Amid the ongoing crypto market crash, the industry is experiencing the trend of consistently increasing crypto custody partnerships with banks across the globe. The latest update saw the UK banking giant, Barclays invest in crypto custody firm, Copper’s much-anticipated Series C funding round. 

While the investment amount remains unknown, according to Sky News, Barclays has reportedly invested “millions of dollars” as part of the round. Following this, the fundraising is expected to be finalized within days.

This is not the first crypto custody partnership with a traditional banking platform during an extended bear period. Earlier this month, the French international banking group, BNP Paribas (BNP) was also reported to have signed a crypto custody partnership with Swiss digital asset safekeeping firm Metaco. Nevertheless, neither the bank nor Metaco confirmed the news. 

Only 7 Out Of 178 Banks Have Direct Crypto Exposure

On one hand, banking giants are moving into crypto custody services during the crypto crash. On the other hand, according to data from Basel Committee on Banking Supervision (BCBS), only 7 out of 178 private global banks have direct cryptocurrency exposure. 

Source: BCBS

This May, a BCBS survey-based report with 178 global banks as a sample size noted that only 7 out of the 178 banks had any direct exposure to cryptocurrency, all of which belonged to the Tier-1 category with more than $3 billion in assets.

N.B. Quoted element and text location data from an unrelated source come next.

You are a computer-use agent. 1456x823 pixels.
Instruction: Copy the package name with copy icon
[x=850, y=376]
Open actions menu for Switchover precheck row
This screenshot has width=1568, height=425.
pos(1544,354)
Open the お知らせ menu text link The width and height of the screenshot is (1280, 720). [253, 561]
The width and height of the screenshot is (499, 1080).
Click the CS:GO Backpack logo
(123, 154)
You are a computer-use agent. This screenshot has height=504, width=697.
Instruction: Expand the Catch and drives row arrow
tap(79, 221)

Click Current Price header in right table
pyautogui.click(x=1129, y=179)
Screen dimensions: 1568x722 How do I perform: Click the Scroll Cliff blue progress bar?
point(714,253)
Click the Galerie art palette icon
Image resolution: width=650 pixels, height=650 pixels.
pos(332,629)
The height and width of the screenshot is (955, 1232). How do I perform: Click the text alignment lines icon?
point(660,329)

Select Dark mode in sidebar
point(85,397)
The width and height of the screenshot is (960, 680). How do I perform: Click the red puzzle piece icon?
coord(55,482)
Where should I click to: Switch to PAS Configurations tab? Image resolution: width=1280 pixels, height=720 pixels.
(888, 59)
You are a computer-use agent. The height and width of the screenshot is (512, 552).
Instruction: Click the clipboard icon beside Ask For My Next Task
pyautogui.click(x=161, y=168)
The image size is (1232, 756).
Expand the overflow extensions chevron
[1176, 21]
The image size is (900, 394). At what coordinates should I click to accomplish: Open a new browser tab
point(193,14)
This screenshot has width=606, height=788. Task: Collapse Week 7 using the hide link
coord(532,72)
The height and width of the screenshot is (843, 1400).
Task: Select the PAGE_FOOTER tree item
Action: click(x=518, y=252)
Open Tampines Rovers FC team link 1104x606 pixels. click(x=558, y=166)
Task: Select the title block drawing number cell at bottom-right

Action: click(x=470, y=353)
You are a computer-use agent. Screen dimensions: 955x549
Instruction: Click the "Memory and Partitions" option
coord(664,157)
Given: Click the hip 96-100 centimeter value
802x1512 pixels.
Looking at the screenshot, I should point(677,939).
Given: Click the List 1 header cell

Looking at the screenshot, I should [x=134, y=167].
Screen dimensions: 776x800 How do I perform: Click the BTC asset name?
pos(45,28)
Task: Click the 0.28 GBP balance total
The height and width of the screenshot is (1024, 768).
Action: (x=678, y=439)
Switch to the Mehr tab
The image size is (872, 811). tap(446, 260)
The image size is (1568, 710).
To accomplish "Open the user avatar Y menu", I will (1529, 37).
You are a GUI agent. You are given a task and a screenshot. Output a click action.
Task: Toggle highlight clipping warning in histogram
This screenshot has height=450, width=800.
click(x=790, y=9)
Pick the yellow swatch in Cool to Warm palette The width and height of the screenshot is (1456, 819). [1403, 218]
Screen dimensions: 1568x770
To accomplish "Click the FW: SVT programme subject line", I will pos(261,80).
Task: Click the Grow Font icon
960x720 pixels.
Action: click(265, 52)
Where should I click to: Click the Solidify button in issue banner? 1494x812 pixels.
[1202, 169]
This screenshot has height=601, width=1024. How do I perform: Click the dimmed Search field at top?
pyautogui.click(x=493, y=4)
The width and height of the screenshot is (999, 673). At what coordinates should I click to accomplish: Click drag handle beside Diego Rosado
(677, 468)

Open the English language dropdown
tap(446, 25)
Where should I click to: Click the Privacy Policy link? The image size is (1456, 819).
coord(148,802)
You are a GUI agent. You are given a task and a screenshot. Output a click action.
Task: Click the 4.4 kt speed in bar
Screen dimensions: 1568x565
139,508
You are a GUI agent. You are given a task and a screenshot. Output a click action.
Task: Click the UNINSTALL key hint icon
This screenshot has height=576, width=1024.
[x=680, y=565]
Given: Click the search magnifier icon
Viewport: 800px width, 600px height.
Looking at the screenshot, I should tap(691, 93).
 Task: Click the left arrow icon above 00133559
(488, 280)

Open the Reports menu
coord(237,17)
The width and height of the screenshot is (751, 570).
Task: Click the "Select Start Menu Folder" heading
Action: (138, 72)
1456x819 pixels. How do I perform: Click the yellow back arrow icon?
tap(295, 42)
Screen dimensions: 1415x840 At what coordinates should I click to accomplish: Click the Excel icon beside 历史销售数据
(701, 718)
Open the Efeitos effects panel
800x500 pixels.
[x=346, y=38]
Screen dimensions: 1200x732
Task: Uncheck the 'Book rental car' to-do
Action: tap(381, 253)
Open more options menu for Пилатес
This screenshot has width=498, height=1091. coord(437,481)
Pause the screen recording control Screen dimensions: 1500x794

Following this, even though banks with low asset valuations did not have direct exposure to crypto, about 112 banks still performed some kind of crypto exercise. This included client-led activities such as — trading on clients’ accounts, clearing of futures referencing cryptocurrencies, providing custody service or wallet, proprietary trading, and securities financing transactions.

Source: BCBS

BCBS report noted that 52.4% of the crypto assets under management were used by banks in trading client accounts, followed by 24.4% in clearing futures. Furthermore, banks did not report direct cryptocurrency holdings as long-term investments or proprietary trading. Subsequently, banks also denied cryptocurrency holdings for the purpose of intra-bank operations.